Il Mes è un cappio al collo dell'Italia?

La mannaia del Mes cadrà sulla testa di tutti i membri dell’Eurozona tranne uno: la Germania. Come se non bastasse l’evidente asimmetria alla base del trattato, c’è un altro aspetto da considerare per sottolineare l’inutilità del Fondo salva-Stati, ed è quello riguardante il suo essere un ibrido. In poche parole, è difficile descrivere il Meccanismo europeo di stabilità per il semplice motivo che un’operazione del genere implica una sua analisi poliedrica.
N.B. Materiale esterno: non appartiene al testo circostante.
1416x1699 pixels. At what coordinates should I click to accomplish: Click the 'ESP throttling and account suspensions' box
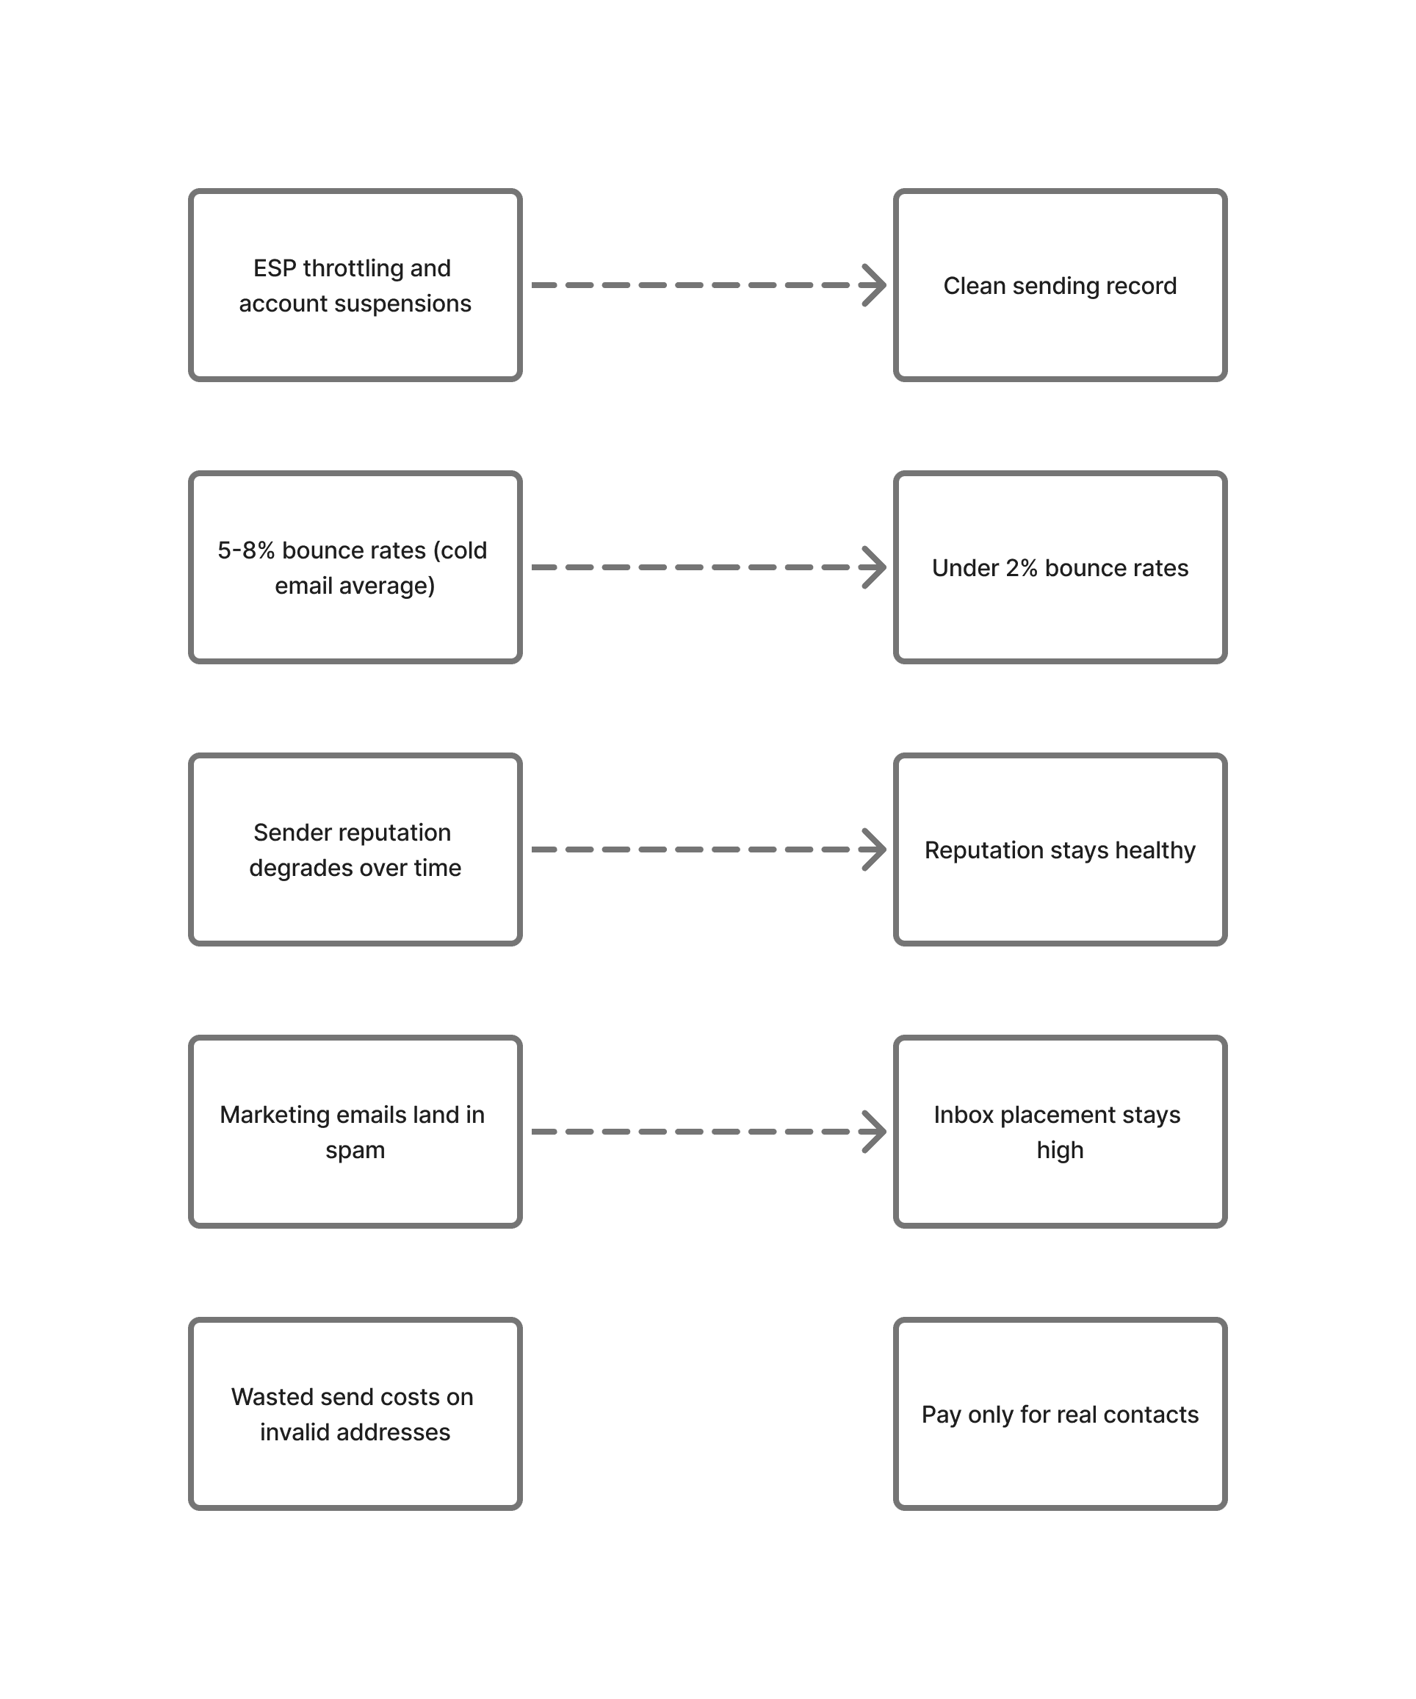coord(355,285)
Come ha spiegato al quotidiano Italia Oggi Alessandro Mangia, ordinario di diritto costituzionale alla Cattolica di Milano, “ci vuole qualcuno che lo guardi dal punto di vista del diritto commerciale, perché il Mes è una banca. Ci vuole qualcuno che lo guardi dal punto di vista del diritto costituzionale, perché il Mes è una banca che ha le prerogative di uno Stato sovrano. E ci vuole qualcuno che lo guardi dal punto di vista dell’economia dei mercati finanziari, perché nel Mes si concepiscono come un’istituzione finanziaria, e non capiscono perché un’ istituzione finanziaria debba essere oggetto di tante critiche”. Il commento  di Federico Giuliani su il Giornale.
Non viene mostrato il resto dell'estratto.